JPMorgan Core Plus brings to bear the best of the firm's global fixed-income resources with its seasoned portfolio managers and collaborative process; its cheapest share class earns a Morningstar Analyst Rating of Silver, while its more expensive shares are rated Bronze and Neutral.
This strategy has long benefited from the thorough, bottom-up work of well-resourced and seasoned fundamental research analysts. Its management team also boasts considerable depth and experience. Lead managers Steve Lear (JPMorgan’s U.S. fixed-income CIO) and Andrew Norelli joined the strategy in 2013 and 2014, respectively, and make broad asset-allocation decisions based on the firm’s macroeconomic forecasts and input from three veteran sector-focused comanagers, each of whom represent specialist teams from the firm’s global fixed-income platform. Rick Figuly, named to the fund’s roster in 2006, manages the securitized sleeve, while Lisa Coleman and Tom Hauser each joined in July 2020 and oversee the investment-grade and high-yield credit sleeves, respectively. All five of these managers each bring over two decades of investing experience and long careers at the firm.
This strategy, which sits in the intermediate core-plus bond Morningstar Category, relies on off-benchmark stakes in high-yield credit and securitized sectors to differentiate it from the Bloomberg U.S. Aggregate Bond Index. The fund typically holds between 5% and 20% of assets in junk-rated corporates (the index features none, and many peers keep that exposure under 10%).

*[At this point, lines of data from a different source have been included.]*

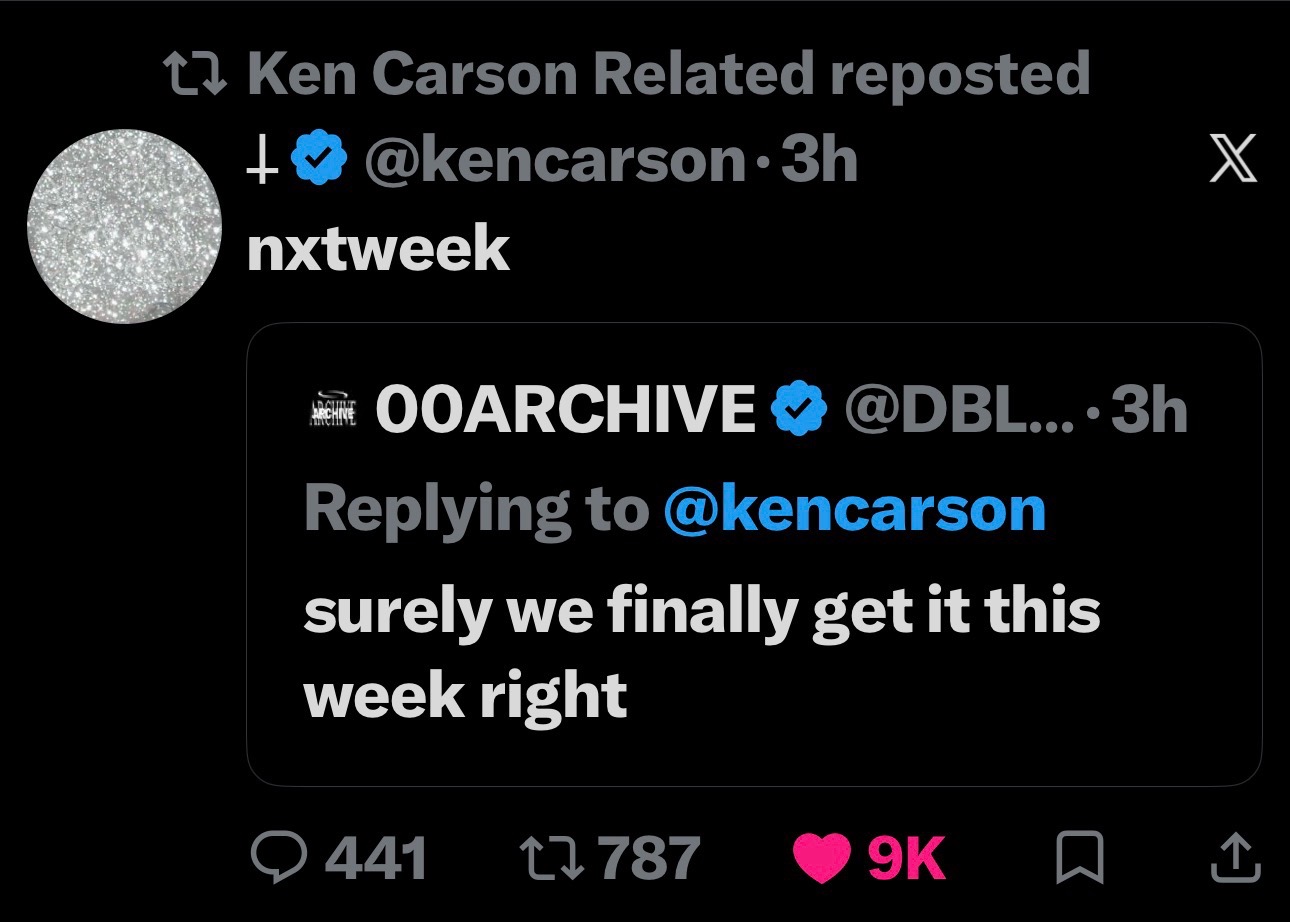Tap the pink heart like icon
The image size is (1290, 922).
822,859
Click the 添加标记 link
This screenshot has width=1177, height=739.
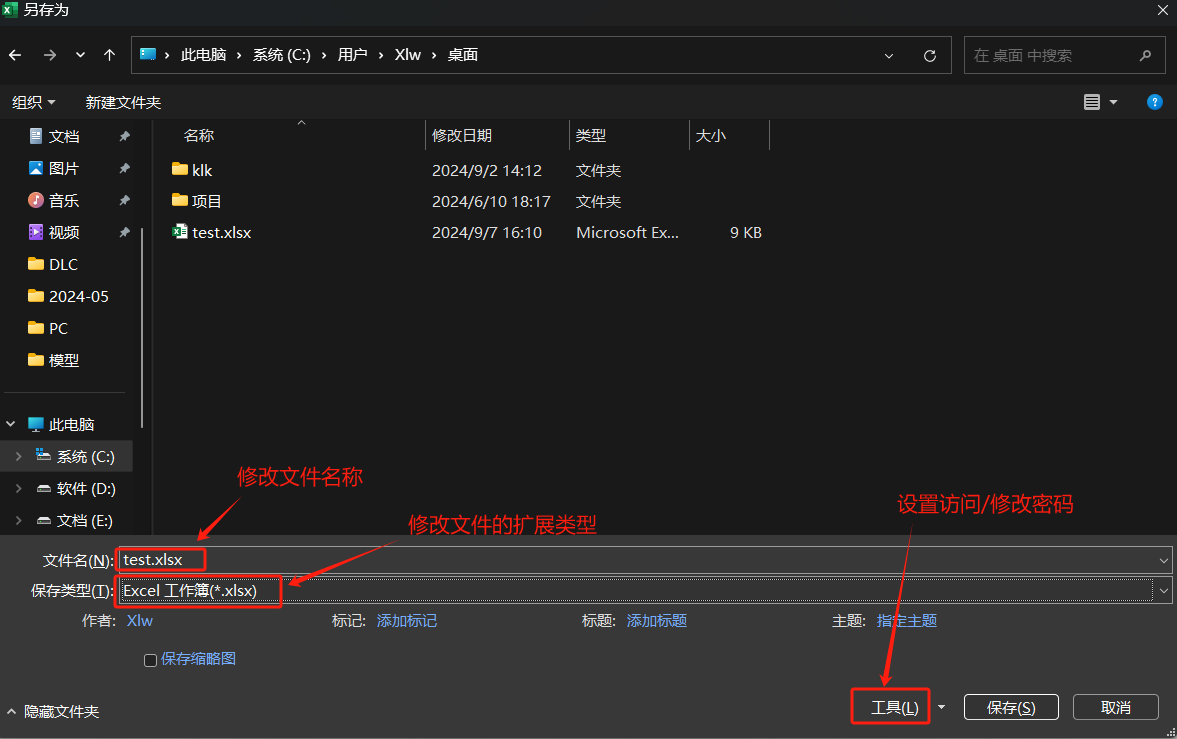406,621
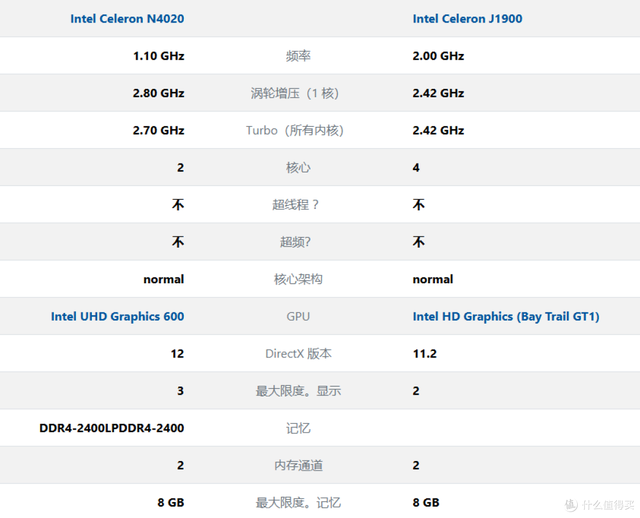Click the DDR4-2400LPDDR4-2400 memory value
This screenshot has width=640, height=518.
pyautogui.click(x=111, y=428)
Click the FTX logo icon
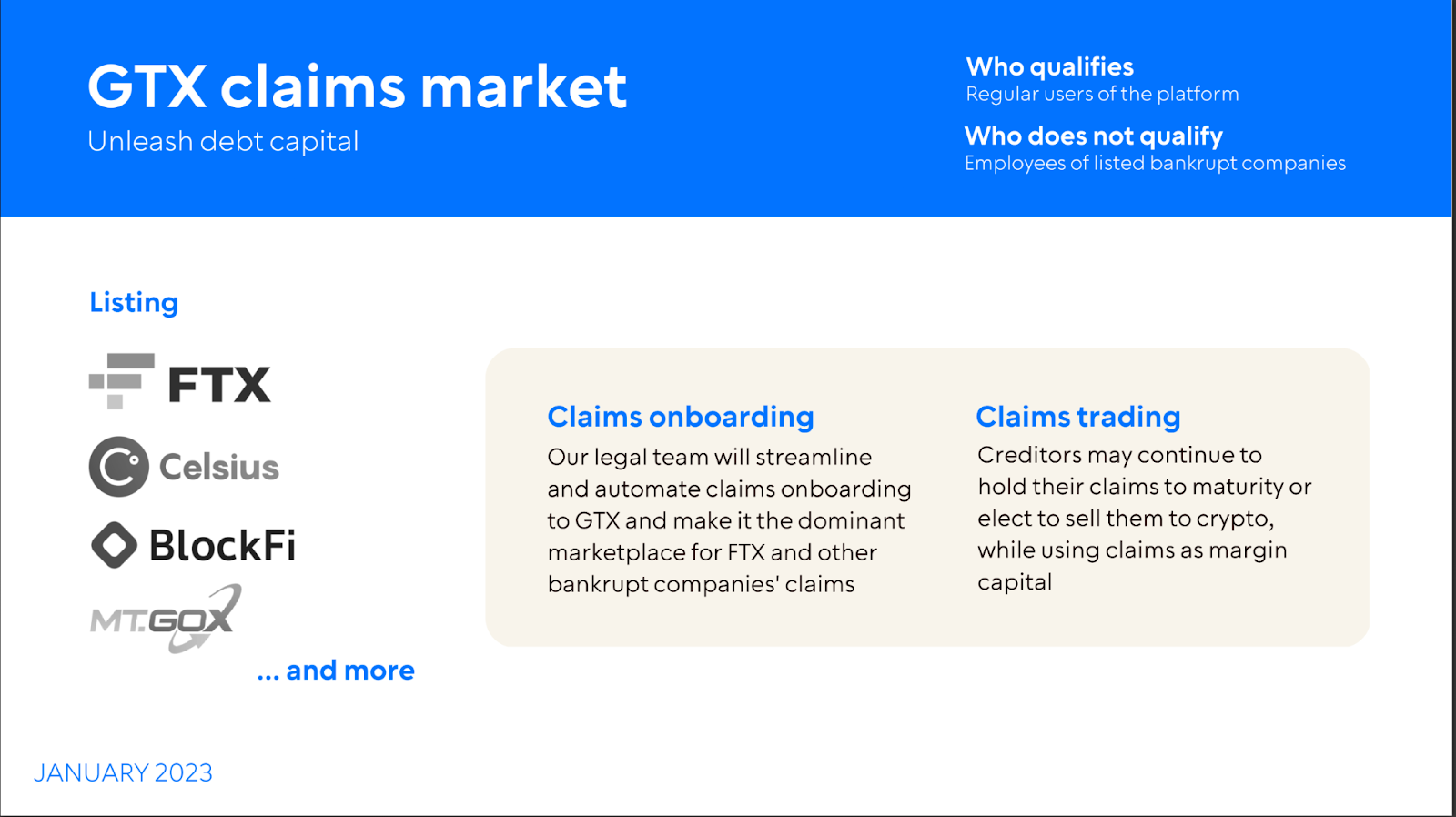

Nonagency securitized debt makes up less than 2% of the index, but this team can invest up to 15% in commercial mortgage-backed securities, and up to 10% each in nonagency MBS and asset-backed securities; as of August 2022, the fund held 8% in high-yield and 25% in nonagency securitized bonds.
This combination of top-down and bottom-up sensibilities has paid off for investors. Since Norelli took the co-lead on the strategy in March 2014 through September 2022, its R6 share class’ 1.6% annualized return outpaced the benchmark’s 1.2% and its distinct intermediate core-plus peer median’s 1.3%. This top-quartile showing was even better on a risk-adjusted basis, as measured by Sharpe ratio, outpacing 84% of its rivals.